No podemos corroborarlo, pero parece que los poetas no se equivocan cuando afirman, igual que los textos bíblicos, que la vida no es más que un sueño. Vivir es lo mismo que estar dormido y por eso nuestros anhelos se empecinan en conquistar lo que es vano. En la literatura, la referencia más conocida de este tema es la obra La vida es sueño, escrita por Pedro Calderón de la Barca en el siglo XVII, leamos unos versos: «Sueña el rico en su riqueza, que más cuidados le ofrece; sueña el pobre que padece su miseria y su pobreza; en conclusión, todos sueñan lo que son, aunque ninguno lo entiende. ¿Qué es la vida? Un frenesí, una ilusión, una sombra, una ficción, la vida es sueño, y los sueños, sueños son.»
Un siglo después, pero en inglés, el poeta John Keats diría lo mismo: «¿Puede la muerte dormir cuando la vida no es más que un sueño y las escenas de dicha pasan como un fantasma? Los efímeros placeres se asemejan a visiones y aún creemos que el dolor más grande es morir. Cuán extraño es que el hombre no se atreva a contemplar su destino funesto, que no es sino despertar.» Tanto Calderón como Keats coinciden en que la vida, la realidad transitoria en que estamos, no sólo es ilusoria, sino, además, un sueño, en tanto que todo es efímero y vano, sin embargo, Keats marca una diferencia y ésta es la de que la muerte, más que ser un final, es el verdadero despertar, esto recuerda a lo que leíamos en el “Salmo 90” cuando mencionaba que despertamos al amanecer, entendiendo por “amanecer”, precisamente la idea de morir. La idea de despertar está forzosamente ligada al acto de morir. Otro poeta, Gustavo Adolfo Bécquer, nos lo repite: «Al brillar un relámpago nacemos, y aún dura su fulgor cuando morimos; ¡tan corto es el vivir! La Gloria y el Amor tras que corremos, sombras de un sueño son que perseguimos; ¡despertar es morir!»
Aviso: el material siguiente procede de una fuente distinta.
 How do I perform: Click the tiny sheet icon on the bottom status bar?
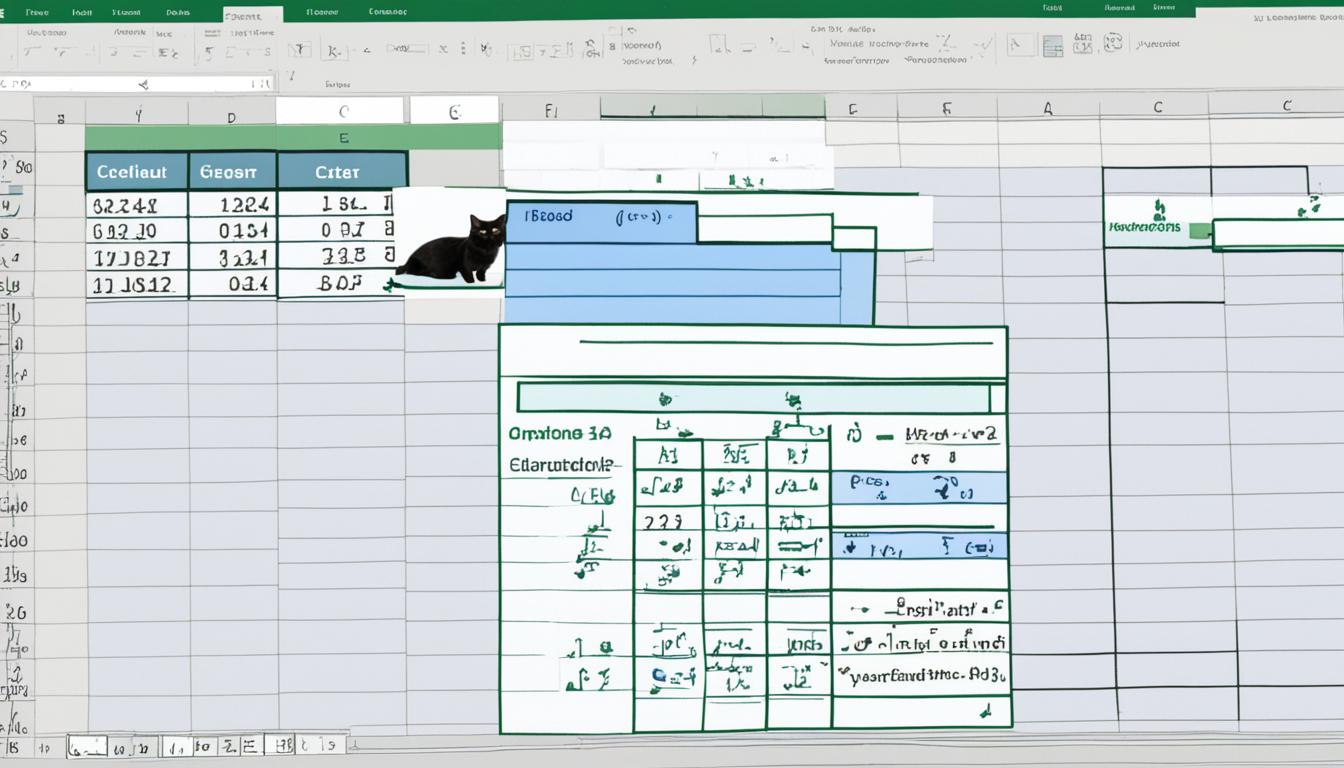[x=85, y=747]
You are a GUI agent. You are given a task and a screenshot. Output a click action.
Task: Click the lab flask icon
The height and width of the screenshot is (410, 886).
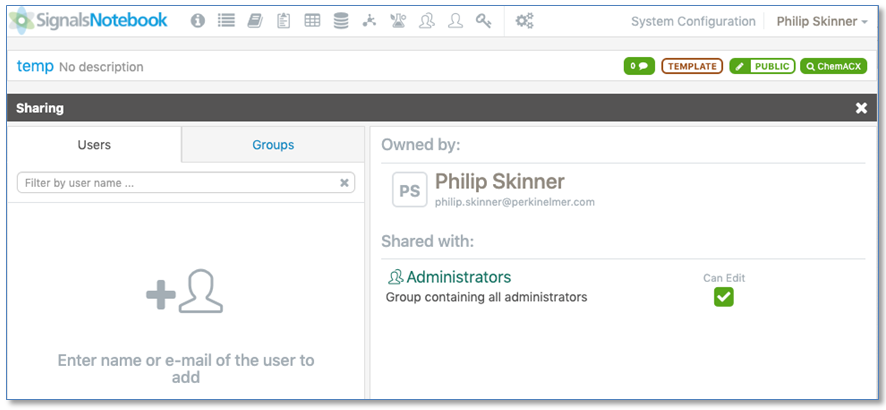[398, 21]
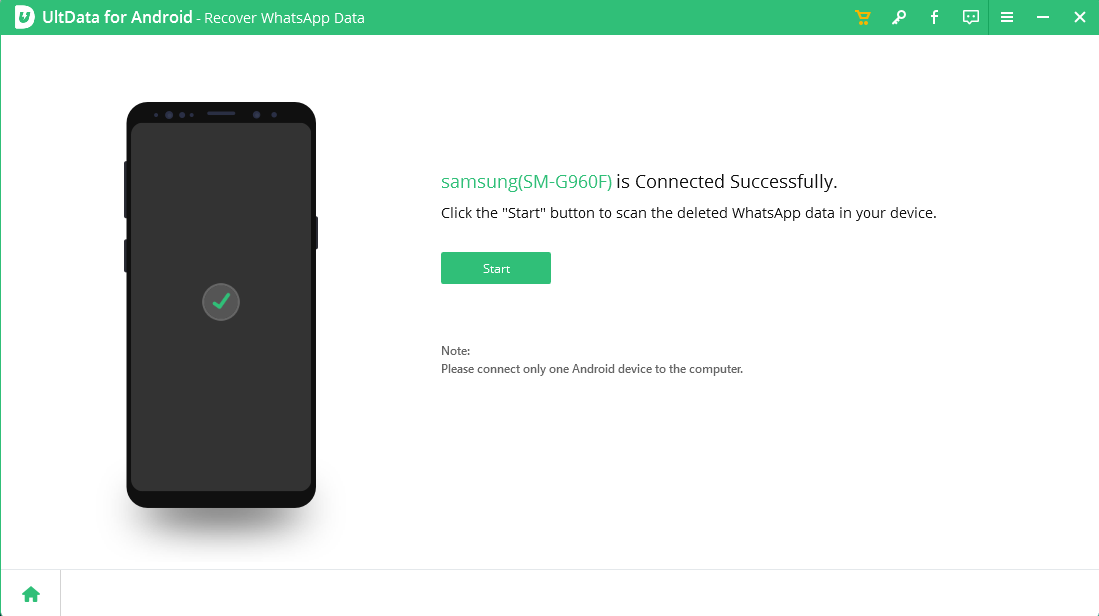
Task: Click the phone illustration's top speaker bar
Action: (221, 114)
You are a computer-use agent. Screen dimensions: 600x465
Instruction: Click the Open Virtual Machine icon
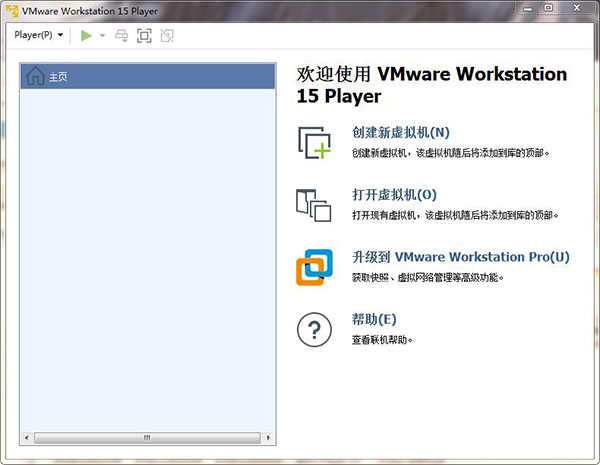tap(314, 204)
Dormir no es lo que hacemos por las noches cuando en la cama cerramos los ojos y por segunda vez soñamos, sino transitar por esta realidad sin ser conscientes de cada uno de nuestros actos y pensamientos. Dormir es lo que la mayoría hace diariamente cuando se entrega a la vida laboral, a los problemas económicos, a los placeres efímeros y, en fin, a toda vanidad humana. La vida no es más que un sueño, pero aún así cuánto dolor nos produce debido a que no sabemos distinguir al espejismo de lo que es real y así nos confiamos a fantasmas que no hacen más que torturarnos. La muerte es redención, término del sueño e inicio del despertar. Los sentidos nos mienten y la mente se engaña a sí misma, a tal punto que no acepta que despertar es morir.